As the ticket was unlimited for the day,  we considered getting off the bus at Positano, spending a little time there then continuing to Amalfi. But when the bus arrived at Positano, there seemed to be so little to do that we decided to spend all our time only in Amalfi. The bus took the route via St Agata which meant that one moment we could see the gulf of Sorrento, whereas the next moment we could see the gulf of Salerno, then back to the gulf of Sorrento. This also means that we didn't travel all the way along the famous coastal road, although we did have our share of hairpin bends and splendid views. As Rick Steves put it, the costal trip from Sorrento to Salerno will leave your mouth open and your film exposed. You'll gain respect for the Italian engineers who built the road - and even more respect for the bus drivers who drive it. As you hyperventilate, notice how the Mediterranean, a sheer 500-foot drop below, twinkles.

After morning tea, we walked up and down the tourist alley before stopping at a restaurant for lunch. As there are so many restaurants, choosing one seems very much to be a random event. This time, however, I think that we made a good choice: Il Tari. Once again, we had grilled sea bass, my wife with salad and I with grilled mixed vegetables (not included with the fish). Although the meal was 10 euro more expensive than last night's meal at Leone Rosso, we thoroughly enjoyed it.

After leaving the restaurant, we walked back down to the town's centre, stopping in a shop selling ceramics. There are as many shops selling ceramics in Amalfi as there are restaurants, but this one was special. It sells a line of specially made ceramics, designed by a local artist. The colours - mainly olive green - seem exclusive to this shop and we were sorely tempted by some of the items. Unfortunately, the quality and exclusivity are directly related to the prices, which were just too high to justify (45 Euro for a salt and pepper set).

After picking up a few more little pieces, we found ourselves at the bus stop, where there was a bus waiting to take us home to Sorrento. We arrived in Amalfi at 10:45 and left at 15:00: maybe only four hours, but those were very enjoyable four hours. We also had the fun of another bus ride along the Amalfi coast to look forward to.

In the evening, we bought little bits and pieces in the local shops - lemon soap, limoncello, lemon chocolate, etc - as gifts. I would also like to mention Guiliana Petagna, from whom we bought two sets of wooden coasters. Unfortunately, she doesn't appear to have much of a web presence, but her shop can be found at Via Tasso 24. 

Today started a three day 'festival', in which local artisans open up their workshops to the general public. Obviously we didn't see very much of this today, but tomorrow there should be a fuller report.

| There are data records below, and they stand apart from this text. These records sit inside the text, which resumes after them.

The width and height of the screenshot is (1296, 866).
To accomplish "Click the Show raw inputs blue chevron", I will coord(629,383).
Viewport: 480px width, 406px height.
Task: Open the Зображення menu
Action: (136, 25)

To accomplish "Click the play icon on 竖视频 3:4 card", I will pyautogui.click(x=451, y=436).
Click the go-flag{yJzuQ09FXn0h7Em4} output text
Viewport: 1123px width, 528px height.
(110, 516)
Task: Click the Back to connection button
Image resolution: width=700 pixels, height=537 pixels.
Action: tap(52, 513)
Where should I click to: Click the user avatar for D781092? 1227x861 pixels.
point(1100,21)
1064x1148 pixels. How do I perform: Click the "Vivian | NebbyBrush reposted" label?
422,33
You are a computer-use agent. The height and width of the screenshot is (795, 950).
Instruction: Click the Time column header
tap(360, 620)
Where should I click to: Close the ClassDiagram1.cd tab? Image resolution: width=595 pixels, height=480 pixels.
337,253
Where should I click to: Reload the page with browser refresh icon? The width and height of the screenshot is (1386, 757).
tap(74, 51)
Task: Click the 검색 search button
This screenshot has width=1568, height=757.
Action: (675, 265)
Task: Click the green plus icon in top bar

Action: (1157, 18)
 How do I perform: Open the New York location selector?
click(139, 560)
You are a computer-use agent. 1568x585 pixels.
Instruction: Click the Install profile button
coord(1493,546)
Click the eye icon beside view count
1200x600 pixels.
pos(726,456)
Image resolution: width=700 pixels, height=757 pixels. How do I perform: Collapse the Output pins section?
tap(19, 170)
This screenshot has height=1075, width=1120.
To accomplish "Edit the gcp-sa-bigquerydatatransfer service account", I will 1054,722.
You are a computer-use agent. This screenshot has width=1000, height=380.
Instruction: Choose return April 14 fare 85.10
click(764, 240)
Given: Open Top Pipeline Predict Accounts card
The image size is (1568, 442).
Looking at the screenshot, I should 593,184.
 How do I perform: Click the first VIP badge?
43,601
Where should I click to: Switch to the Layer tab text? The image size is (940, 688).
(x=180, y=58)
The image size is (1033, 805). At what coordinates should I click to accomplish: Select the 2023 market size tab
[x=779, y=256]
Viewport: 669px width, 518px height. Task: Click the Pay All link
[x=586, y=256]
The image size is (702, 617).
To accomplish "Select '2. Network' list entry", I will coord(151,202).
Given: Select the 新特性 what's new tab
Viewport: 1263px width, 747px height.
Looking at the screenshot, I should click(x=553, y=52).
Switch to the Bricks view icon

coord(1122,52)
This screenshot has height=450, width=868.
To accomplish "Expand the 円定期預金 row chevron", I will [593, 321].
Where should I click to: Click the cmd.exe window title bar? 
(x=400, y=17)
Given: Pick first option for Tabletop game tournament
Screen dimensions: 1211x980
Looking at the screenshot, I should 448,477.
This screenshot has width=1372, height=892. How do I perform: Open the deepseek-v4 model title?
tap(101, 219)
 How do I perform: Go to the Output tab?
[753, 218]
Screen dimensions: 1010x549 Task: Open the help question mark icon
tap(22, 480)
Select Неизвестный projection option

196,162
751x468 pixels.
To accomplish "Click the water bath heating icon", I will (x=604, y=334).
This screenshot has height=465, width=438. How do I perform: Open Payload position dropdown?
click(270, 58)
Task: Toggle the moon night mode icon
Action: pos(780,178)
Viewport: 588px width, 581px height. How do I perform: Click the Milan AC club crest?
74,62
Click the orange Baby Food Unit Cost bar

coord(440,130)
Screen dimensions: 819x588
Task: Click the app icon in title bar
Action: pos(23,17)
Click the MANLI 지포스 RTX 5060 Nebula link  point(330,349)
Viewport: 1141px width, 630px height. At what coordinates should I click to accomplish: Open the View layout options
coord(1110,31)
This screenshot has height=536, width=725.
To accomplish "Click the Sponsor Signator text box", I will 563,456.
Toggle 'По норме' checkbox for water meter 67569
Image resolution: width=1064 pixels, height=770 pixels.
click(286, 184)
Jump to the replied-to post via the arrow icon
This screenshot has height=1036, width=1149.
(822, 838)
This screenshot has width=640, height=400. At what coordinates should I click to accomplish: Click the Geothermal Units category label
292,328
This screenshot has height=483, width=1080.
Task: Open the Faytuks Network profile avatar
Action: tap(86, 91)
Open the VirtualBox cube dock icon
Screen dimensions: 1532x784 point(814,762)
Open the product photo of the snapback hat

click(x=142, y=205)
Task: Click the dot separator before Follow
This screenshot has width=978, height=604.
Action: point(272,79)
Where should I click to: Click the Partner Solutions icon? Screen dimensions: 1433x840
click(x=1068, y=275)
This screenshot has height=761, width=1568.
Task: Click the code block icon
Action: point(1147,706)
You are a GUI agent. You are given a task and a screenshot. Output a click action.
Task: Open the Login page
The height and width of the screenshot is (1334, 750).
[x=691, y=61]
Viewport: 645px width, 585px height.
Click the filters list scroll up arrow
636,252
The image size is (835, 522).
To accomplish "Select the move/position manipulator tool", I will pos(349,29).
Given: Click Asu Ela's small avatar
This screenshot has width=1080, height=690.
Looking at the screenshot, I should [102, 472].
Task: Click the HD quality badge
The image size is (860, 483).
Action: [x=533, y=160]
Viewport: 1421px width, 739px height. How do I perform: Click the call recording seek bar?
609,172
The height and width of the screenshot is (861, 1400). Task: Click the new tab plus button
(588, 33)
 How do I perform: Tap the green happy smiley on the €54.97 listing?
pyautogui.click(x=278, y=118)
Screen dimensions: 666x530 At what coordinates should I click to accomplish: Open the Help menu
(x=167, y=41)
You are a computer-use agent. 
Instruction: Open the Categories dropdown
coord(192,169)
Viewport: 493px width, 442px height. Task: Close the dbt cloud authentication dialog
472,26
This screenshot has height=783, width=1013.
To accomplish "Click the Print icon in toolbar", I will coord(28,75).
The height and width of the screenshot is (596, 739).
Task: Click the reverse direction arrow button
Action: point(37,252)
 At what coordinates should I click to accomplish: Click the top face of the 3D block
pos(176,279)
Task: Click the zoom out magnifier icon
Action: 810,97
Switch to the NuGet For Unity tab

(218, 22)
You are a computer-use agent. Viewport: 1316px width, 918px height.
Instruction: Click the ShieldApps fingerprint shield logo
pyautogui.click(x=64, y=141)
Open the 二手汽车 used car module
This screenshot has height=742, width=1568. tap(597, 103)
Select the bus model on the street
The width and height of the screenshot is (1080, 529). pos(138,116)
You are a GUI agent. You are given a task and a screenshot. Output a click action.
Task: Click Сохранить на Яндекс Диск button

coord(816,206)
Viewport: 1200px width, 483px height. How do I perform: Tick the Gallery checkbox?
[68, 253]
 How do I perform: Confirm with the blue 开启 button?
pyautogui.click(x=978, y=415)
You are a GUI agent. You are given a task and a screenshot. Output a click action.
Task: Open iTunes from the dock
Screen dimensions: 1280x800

A few general remarks about Sorrento in early April: so far, the weather has been very good. The first two days were very hot but it has cooled a little. As I wrote before, yesterday it rained a little in the evening, and tonight a few drops of rain also fell. The forecast is for more rain, but every day it seems to be delayed by another day, so hopefully the next two days will stay dry.

There are far fewer people in Sorrento in early April than there are in June, which means that it's very easy to walk around the alleys of the old town. There were some groups today in Amalfi but they mysteriously disappeared in short order. The groups that we have seen in Sorrento seem to be composed of Italian schoolchildren; they've now gone, to spend the weekend at home, and  most of the people now walking along Corso Italia outside our window speak Italian.

I wrote the other day about the economics of the shops in the market. Today in Amalfi, I spoke with the sales lady of a dress shop in Amalfi (she was British and came to Italy about twenty years ago). I asked her whether the stock belonged to the shop or was on consignment (which means that the shop pays the suppliers only when something is bought): she surprised me by saying that the shop owns all the stock. She wished that it were on consignment - the stock represents a very large investment which may take a long time to pay back. I didn't see any other customers in the shop, and we were there for at least half an hour. The shop owner would like a quick turnover but it seems as if business is slow. Presumably the pace improves during May through September, which is when the bulk of the tourists come. It seemed impolite to ask many business related questions.